Ante esta pasividad normativa, el alcance de los derechos y obligaciones de los funcionarios se ha judicializado, correspondiendo a los tribunales colmar las lagunas o salir al paso de sus interpretaciones. Así, la jubilación parcial de los funcionarios ha recibido luz verde de la Sala de lo Contencioso-Administrativo del Tribunal Supremo y en cambio ha merecido luz roja de la Sala de lo Social del Tribunal Superior de Justicia. Los trienios para los interinos han sido reconocidos retroactivamente o no, según el Juzgado que toque en el orbe español. El Reglamento Disciplinario estatal para los funcionarios ha sido derogado para unos tribunales y en cambio subsiste para otros. Y en cuanto a la consolidación como fijos de los trabajadores temporales e interinos que el Estatuto diseña bajo mínimos, ha sido cocinada «al gusto» por cada Administración y «para disgusto» de muchos aspirantes.
Mejor sería que tanto el legislador estatal como los legisladores autonómicos hicieran los deberes y diseñaran el traje normativo de los funcionarios públicos al completo, y no en la situación en que estamos, en que la chaqueta es de hace tres años, conservando las mangas de hace cinco, y el pantalón de hace treinta pero, eso sí, dejando las solapas y las perneras para un futuro incierto, según el diseño y color que fije cada comunidad autónoma. Está claro que un traje así reventará por las costuras normativas, tejidas hoy día bajo crípticas disposiciones transitorias, derogatorias y finales.
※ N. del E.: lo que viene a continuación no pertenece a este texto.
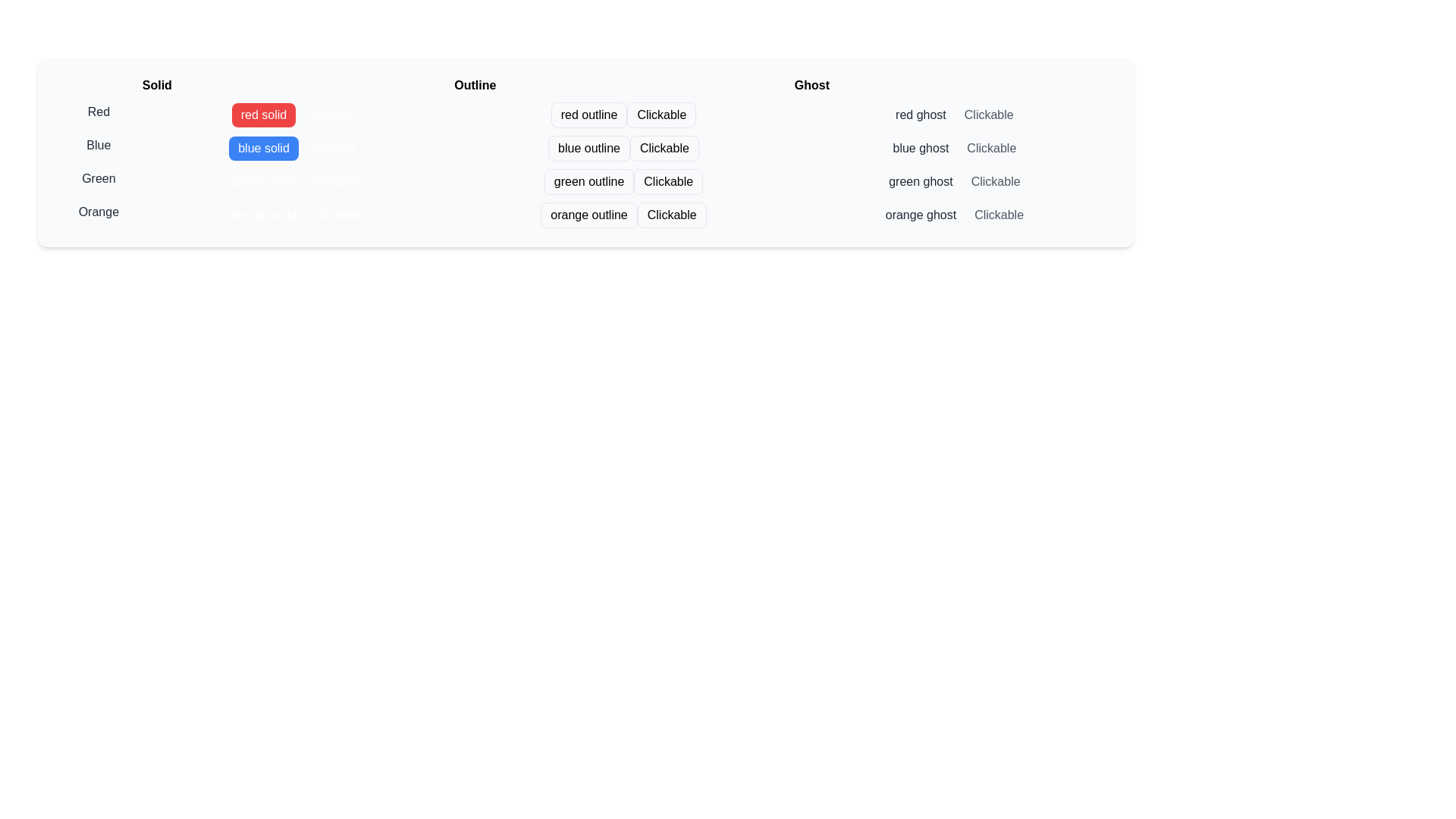  Describe the element at coordinates (920, 114) in the screenshot. I see `the non-interactive text display labeled 'red ghost' located in the 'Ghost' column of the grid, first row, to the left of the 'Clickable' element` at that location.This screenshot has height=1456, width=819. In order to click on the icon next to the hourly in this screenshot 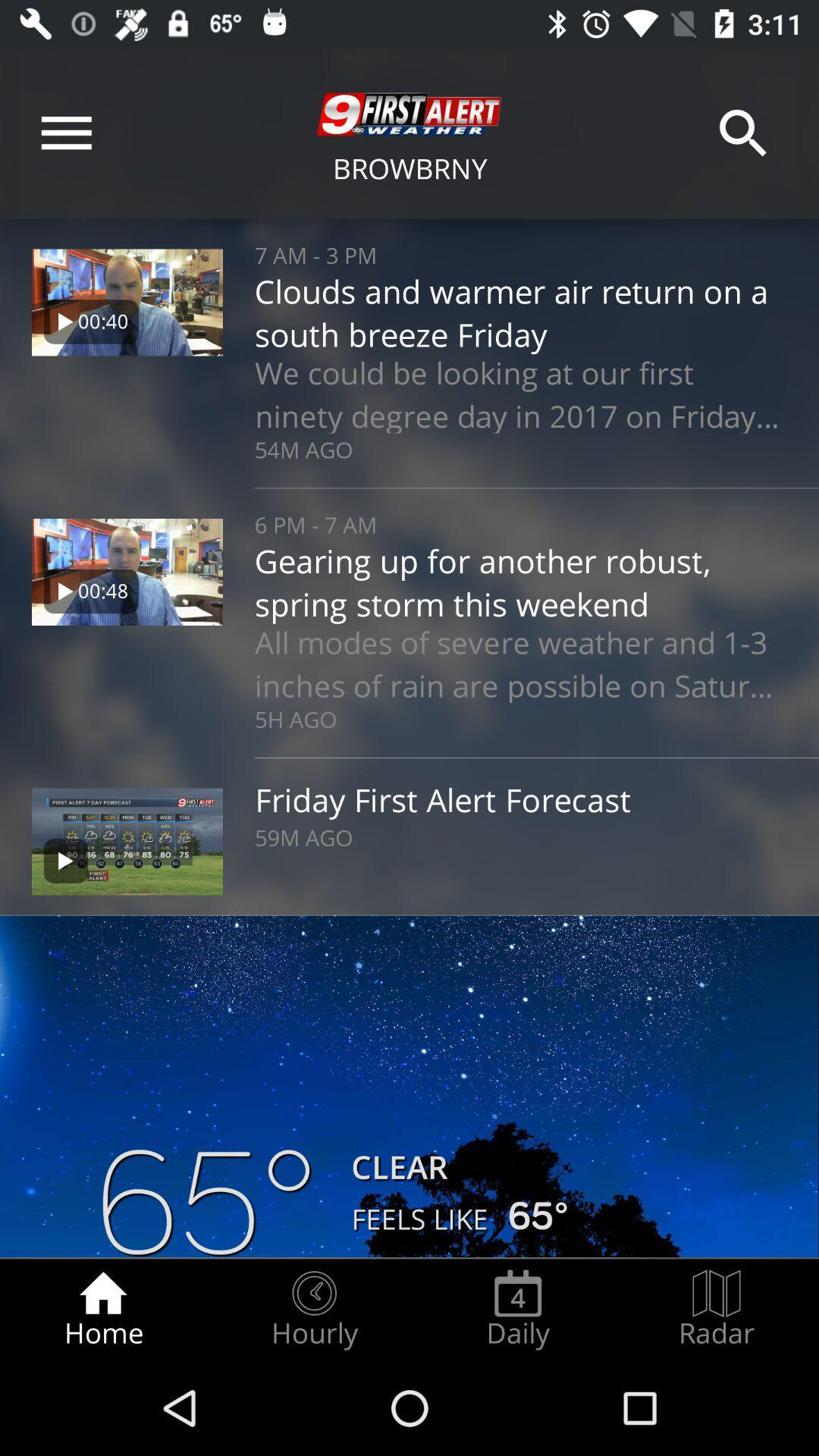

El resultado es tan desolador como un paraje ártico. No sólo está congelado el Estado, entre los hielos de la crisis económica, sino que la tripulación funcionarial está paralizada por tanta congelación, y en esas condiciones malamente podrá salirse del encallamiento. Mientras tanto, al igual que los músicos del «Titanic» seguían tocando mientras se hundía el buque, nuestros políticos de todo pelaje parecen seguir bailando al son de las grescas partidistas o de ocurrencias para distracción de la ciudadanía.